We wait in long lines, in crowded security checkpoints, shuffle along in our socks, remove our belts (what does the TSA have against belts anyway?) and ordered around like jailhouse perps.
Then there’s the physical contact with TSA agents that, under different circumstances, would justify a slap or a lawsuit.
In return, we long-suffering passengers merely ask that the TSA, and its staff of 50,000, do its job: keep people with weapons off airplanes.
Then a report leaked out earlier this month revealed investigators from the Department of Homeland Security could easily slip weapons and fake bombs past airport screeners 95% of the time.
U.S. Rep. Jason Chaffetz, R-Utah, chairman of the House Oversight and Government Reform Commission, pointed out the obvious: “After spending over $540 million on baggage screening equipment and millions more on training, the failure rate today is higher than it was in 2007. Something is not working.”
The Question Becomes, Who’s Protecting Us From TSA?
Investigators also found that TSA approved PreCheck expedited screening status to people on government watch lists, including the infamous “no-fly” list.
And that’s just the beginning: U.S. Sen.
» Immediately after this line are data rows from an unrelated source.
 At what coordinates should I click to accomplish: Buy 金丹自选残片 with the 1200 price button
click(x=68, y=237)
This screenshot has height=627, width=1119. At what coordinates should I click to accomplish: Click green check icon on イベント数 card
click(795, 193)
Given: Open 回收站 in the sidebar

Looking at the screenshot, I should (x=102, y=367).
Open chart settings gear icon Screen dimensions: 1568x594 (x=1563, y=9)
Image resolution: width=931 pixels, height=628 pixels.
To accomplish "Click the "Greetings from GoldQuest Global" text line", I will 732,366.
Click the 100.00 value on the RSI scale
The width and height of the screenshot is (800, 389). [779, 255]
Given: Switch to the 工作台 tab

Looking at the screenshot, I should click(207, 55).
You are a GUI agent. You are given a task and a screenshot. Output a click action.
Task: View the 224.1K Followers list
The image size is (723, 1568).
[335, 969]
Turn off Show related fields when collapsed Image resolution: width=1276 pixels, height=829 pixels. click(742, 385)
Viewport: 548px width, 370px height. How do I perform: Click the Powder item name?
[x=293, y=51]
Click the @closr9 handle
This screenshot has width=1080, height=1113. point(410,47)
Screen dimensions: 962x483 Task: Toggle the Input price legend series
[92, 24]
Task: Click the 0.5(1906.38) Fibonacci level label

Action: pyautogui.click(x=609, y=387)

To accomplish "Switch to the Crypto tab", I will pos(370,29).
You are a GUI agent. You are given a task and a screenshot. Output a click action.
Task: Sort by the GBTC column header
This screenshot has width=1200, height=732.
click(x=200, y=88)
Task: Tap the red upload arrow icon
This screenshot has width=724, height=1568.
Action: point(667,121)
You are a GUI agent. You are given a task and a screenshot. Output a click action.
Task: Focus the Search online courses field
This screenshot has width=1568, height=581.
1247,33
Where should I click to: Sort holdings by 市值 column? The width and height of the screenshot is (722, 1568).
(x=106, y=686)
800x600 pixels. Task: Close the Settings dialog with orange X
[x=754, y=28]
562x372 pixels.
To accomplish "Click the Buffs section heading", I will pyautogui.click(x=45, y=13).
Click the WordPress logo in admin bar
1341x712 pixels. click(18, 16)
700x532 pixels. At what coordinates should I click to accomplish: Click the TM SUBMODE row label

Ben Sasse, R-Nebraska said there’s even worse information yet to be made public, stating, “Millions of families will soon fly to summer vacations, but if moms knew what members of Congress have learned behind closed doors, they would march on Washington demanding an urgent, top-to-bottom reevaluation of airport security.”
But what’s already pubic is plenty worrisome.
It’s A Stroke Of Luck We Haven’t Had Another Hijacked Plane Since 9/11
The GAO also published a report showing that TSA failed to screen even its own employees against its own terrorism watch list.
The Guardian reportes that TSA failed to identify 73 people with terrorism-related category codes being employed by “major airlines, airport vendors, and other employers”.
Investagators warned that the Pre-Check program could be the weakest link in what seems to be a dangerously vulnerable network of security protecting U.S. airports and travelers.
“The TSA did not identify these individuals through its vetting operations because it is not authorized to receive all terrorism-related categories under current interagency watch-listing policy,” the GAO concluded.
One of the biggest findings of the commission on 9/11 was that there was no inter-agency communication. It seems that is still the case here. Why wouldn’t the TSA management have access to the latest information available for those on the terror-watch list? This shows another government breakdown.
“TSA is handing out PreCheck status like Halloween candy in an effort to expedite passengers as quickly as possible,” Rebecca Roering told a U.S. Senate Committee earlier this month.
Roering, who worked at the Minneapolis-Saint Paul Airport as a TSA agent, said she was threatened with the loss of her job when she went to her supervisors with some of the problems she found in the Pre-Check program.
Perhaps TSA Should Be Branded As A Terrorist Organization?
These recent exposures show a federal agency that has clearly lost its focus – if it ever had one.